* What to produce:
Your answer should be one number: the count of lines in the records that include the word "target".

* Study material:
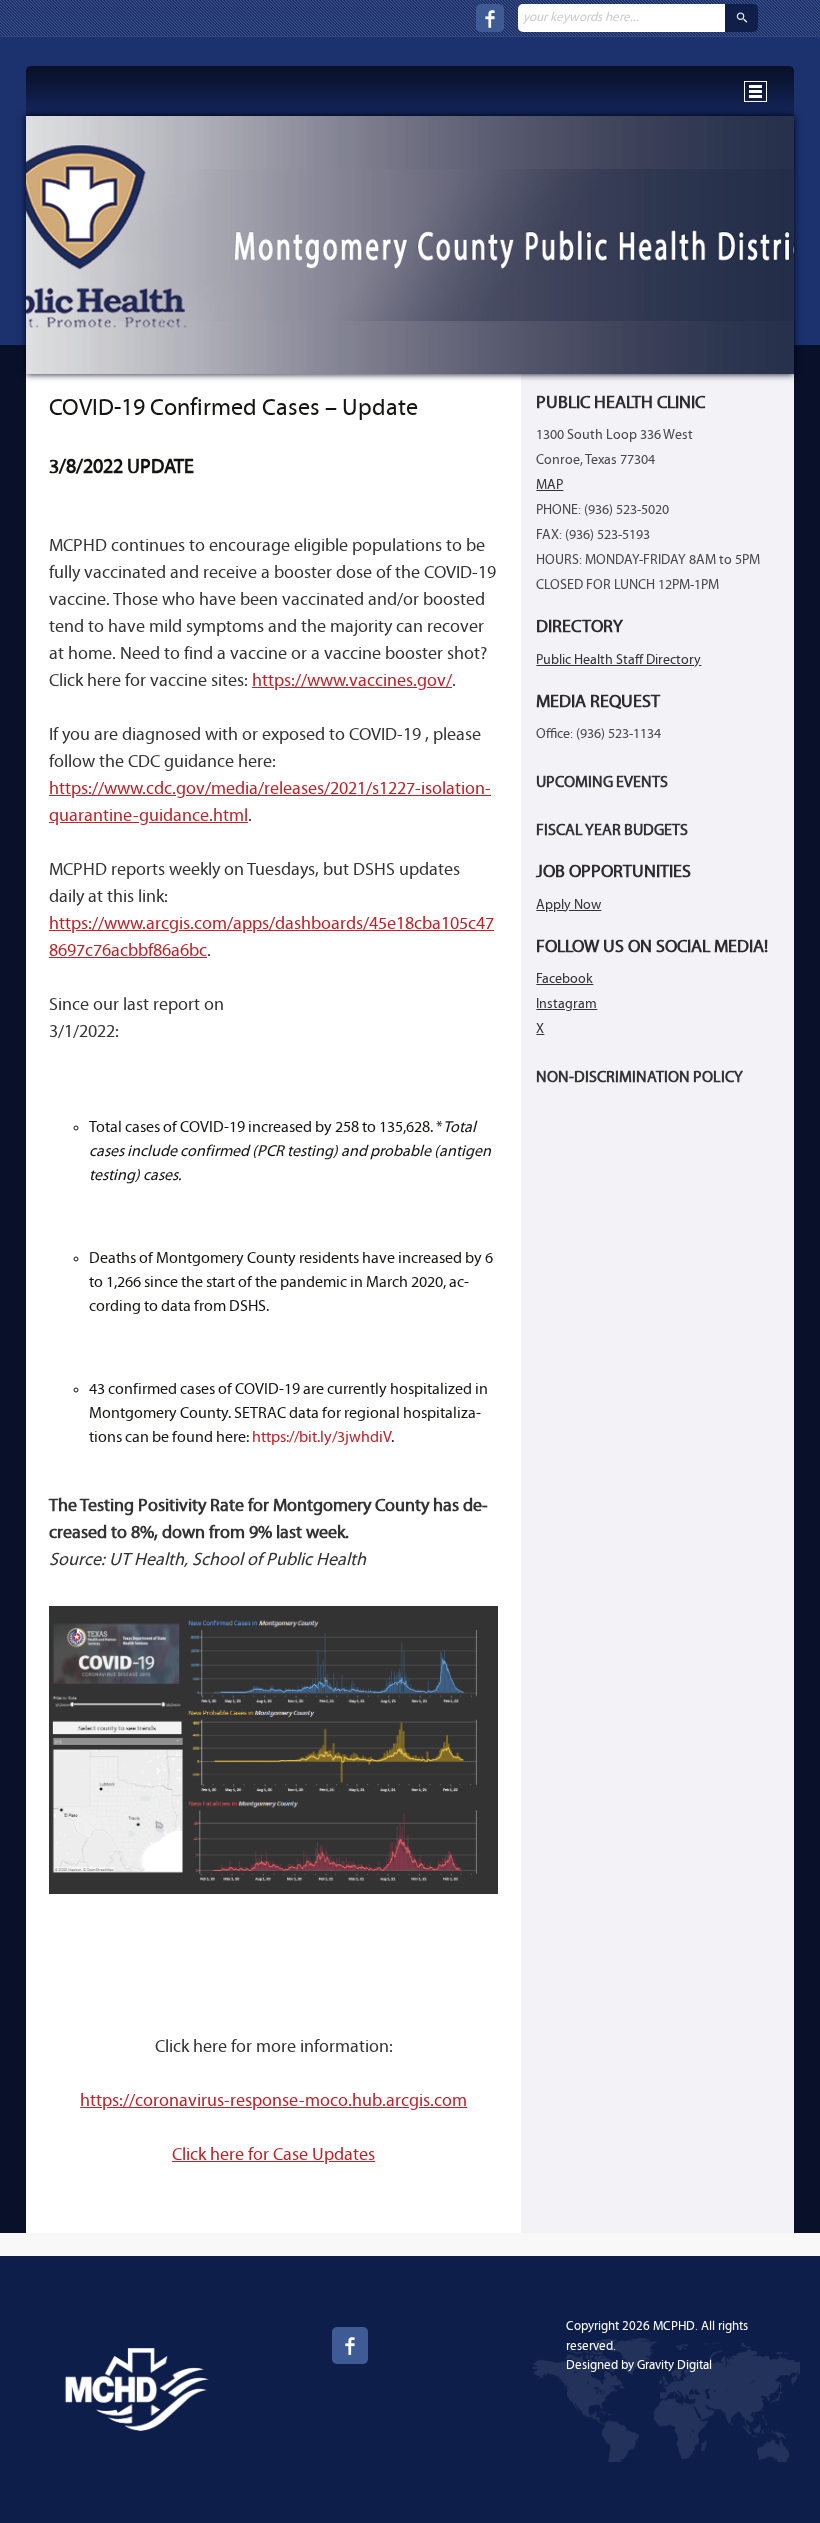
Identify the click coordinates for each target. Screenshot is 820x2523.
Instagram (566, 1004)
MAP (549, 485)
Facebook (564, 979)
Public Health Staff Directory (618, 660)
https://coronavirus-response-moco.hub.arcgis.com (273, 2101)
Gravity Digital (674, 2365)
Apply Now (568, 905)
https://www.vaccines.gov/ (352, 681)
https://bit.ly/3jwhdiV (321, 1438)
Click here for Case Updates (273, 2155)
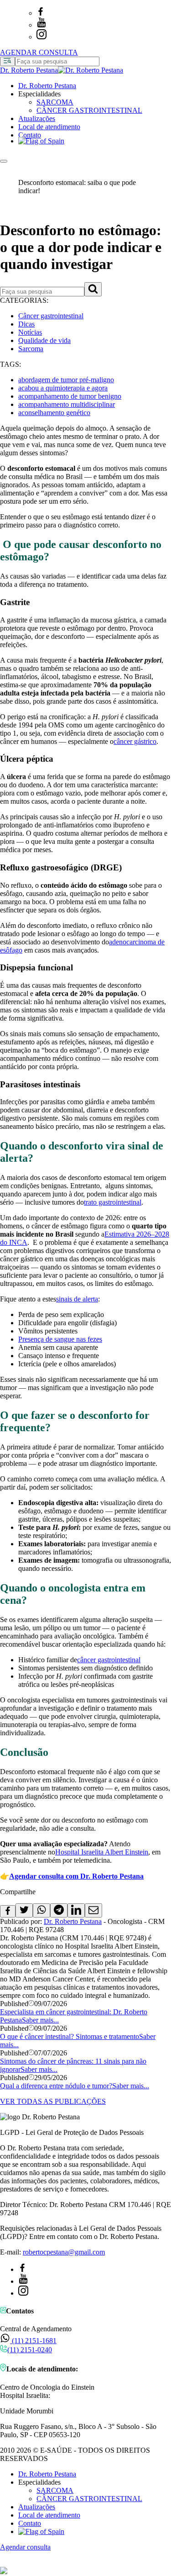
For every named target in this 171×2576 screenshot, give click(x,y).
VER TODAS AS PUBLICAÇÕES (53, 2101)
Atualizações (36, 118)
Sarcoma (30, 349)
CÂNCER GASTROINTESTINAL (89, 110)
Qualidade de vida (44, 340)
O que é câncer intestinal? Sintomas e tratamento (69, 2036)
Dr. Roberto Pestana (47, 86)
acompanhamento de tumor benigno (69, 396)
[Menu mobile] (3, 161)
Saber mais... (40, 2020)
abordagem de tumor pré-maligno (66, 380)
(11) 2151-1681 (33, 2340)
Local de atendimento (49, 127)
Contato (29, 135)
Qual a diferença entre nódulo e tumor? (56, 2086)
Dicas (26, 324)
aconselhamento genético (54, 412)
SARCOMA (54, 102)
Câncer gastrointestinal (50, 316)
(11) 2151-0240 (29, 2350)
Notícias (30, 332)
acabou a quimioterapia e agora (63, 388)
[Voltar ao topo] (4, 2562)
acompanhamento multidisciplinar (66, 404)
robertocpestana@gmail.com (64, 2252)
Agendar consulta (25, 2547)
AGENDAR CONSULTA (39, 52)
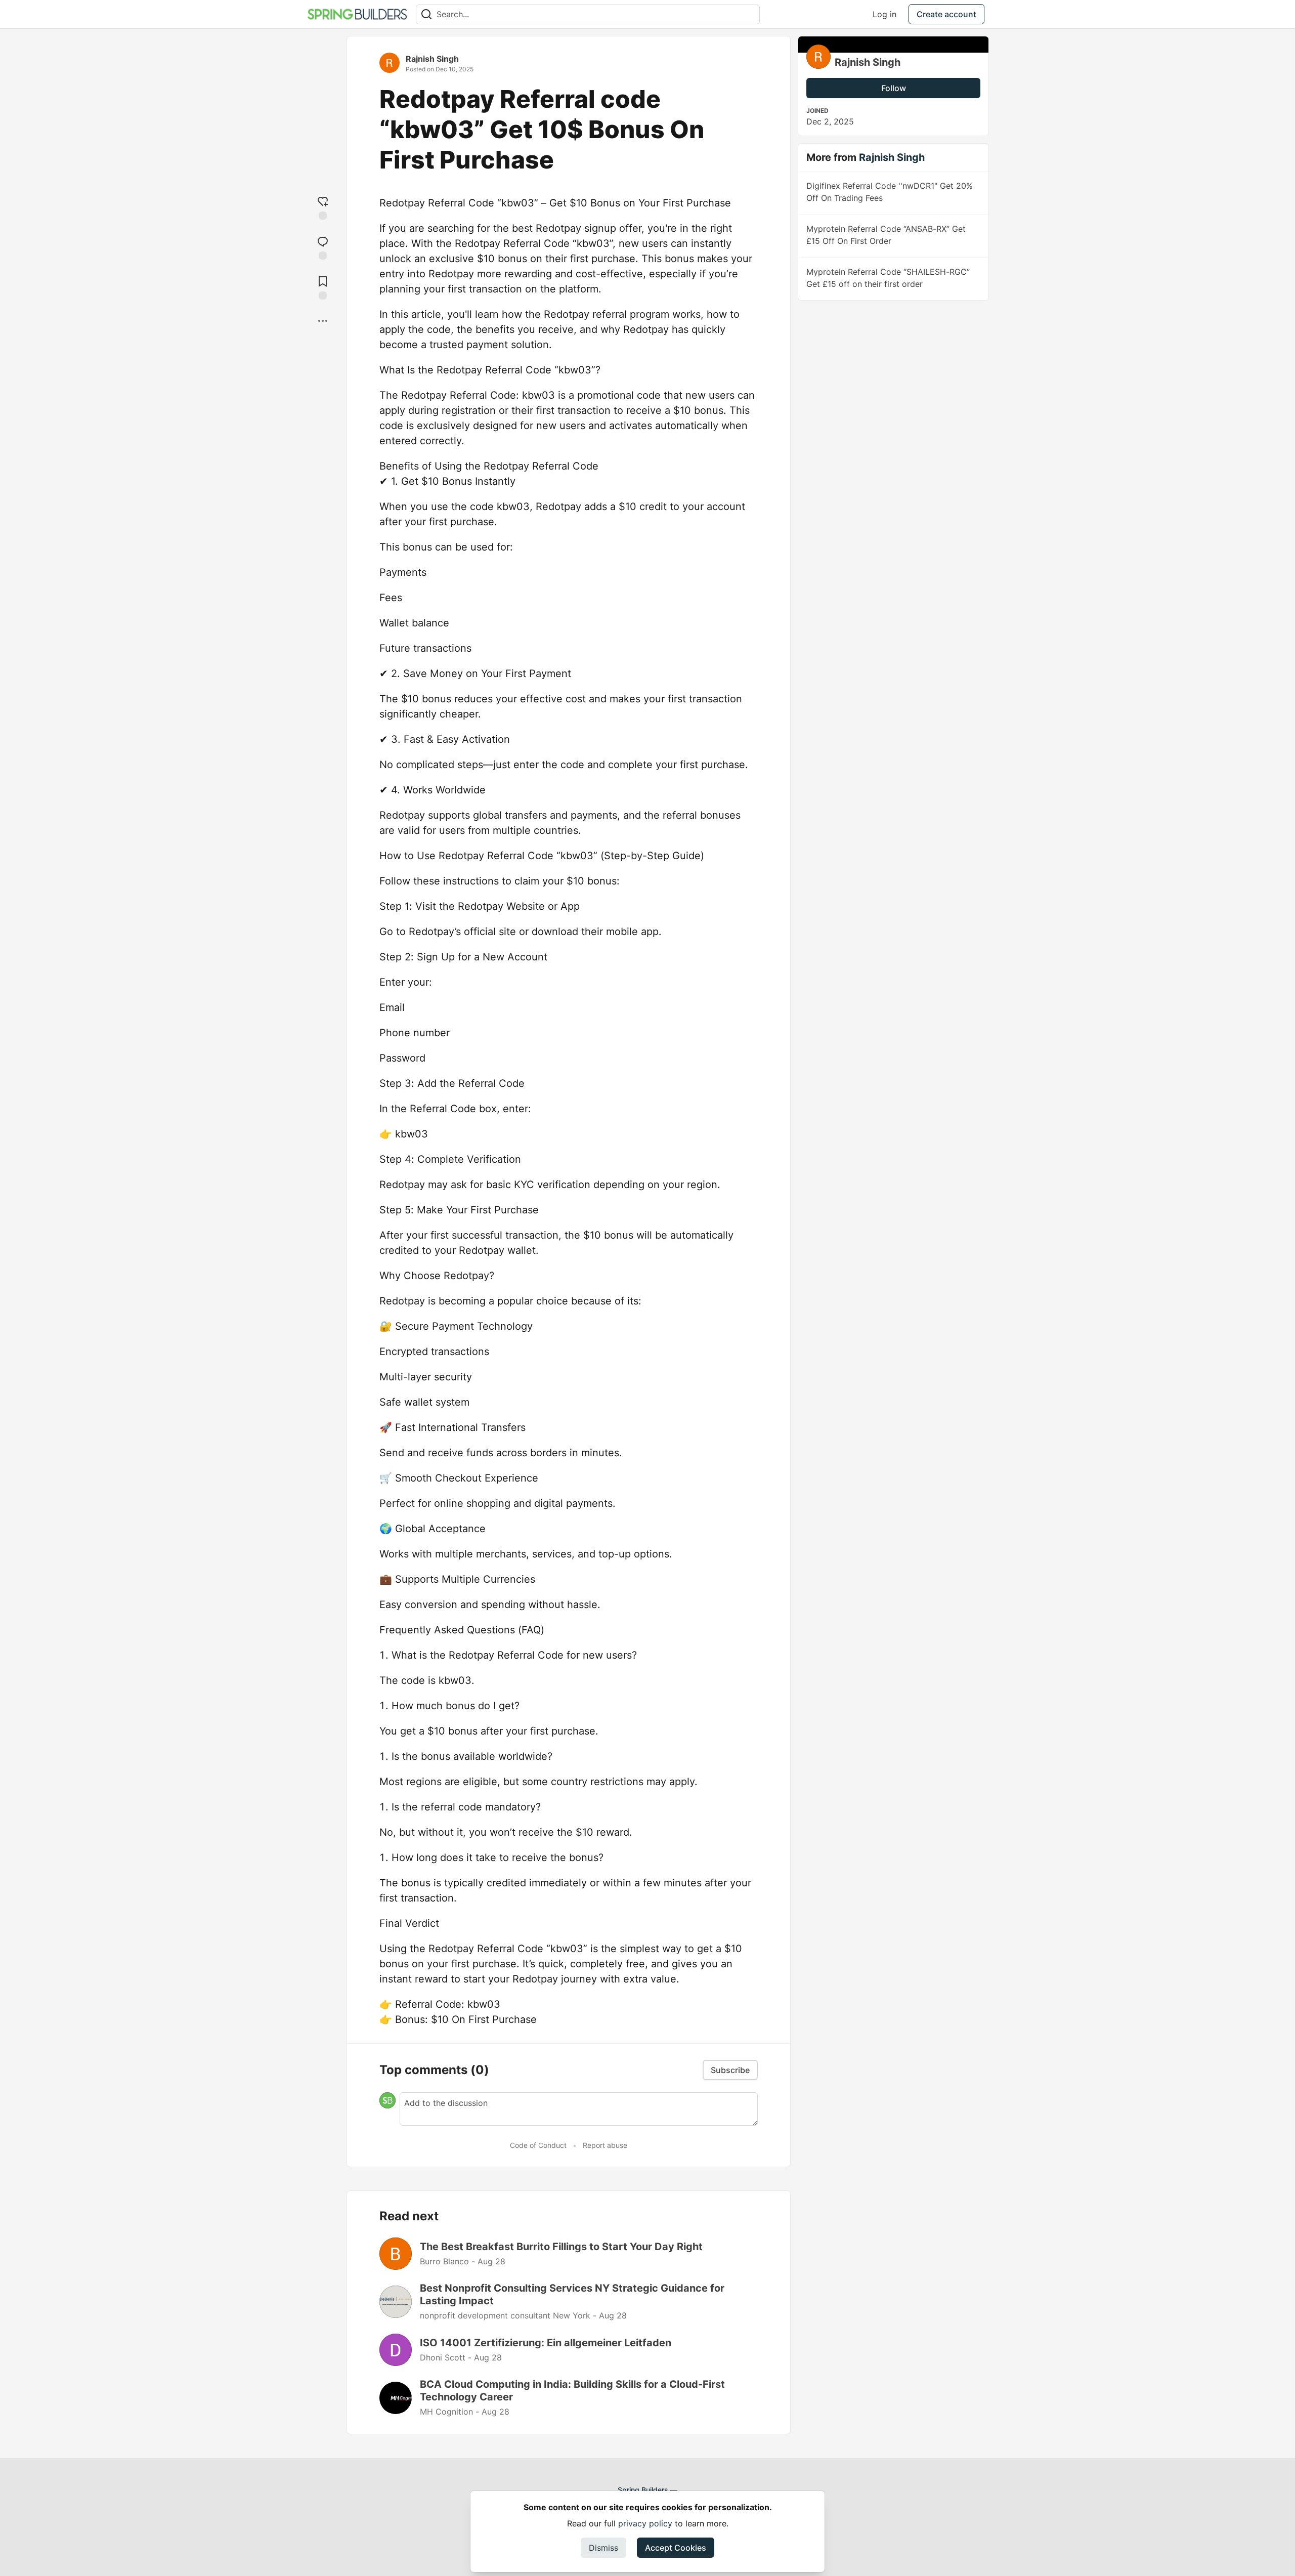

* Answer to the problem:
2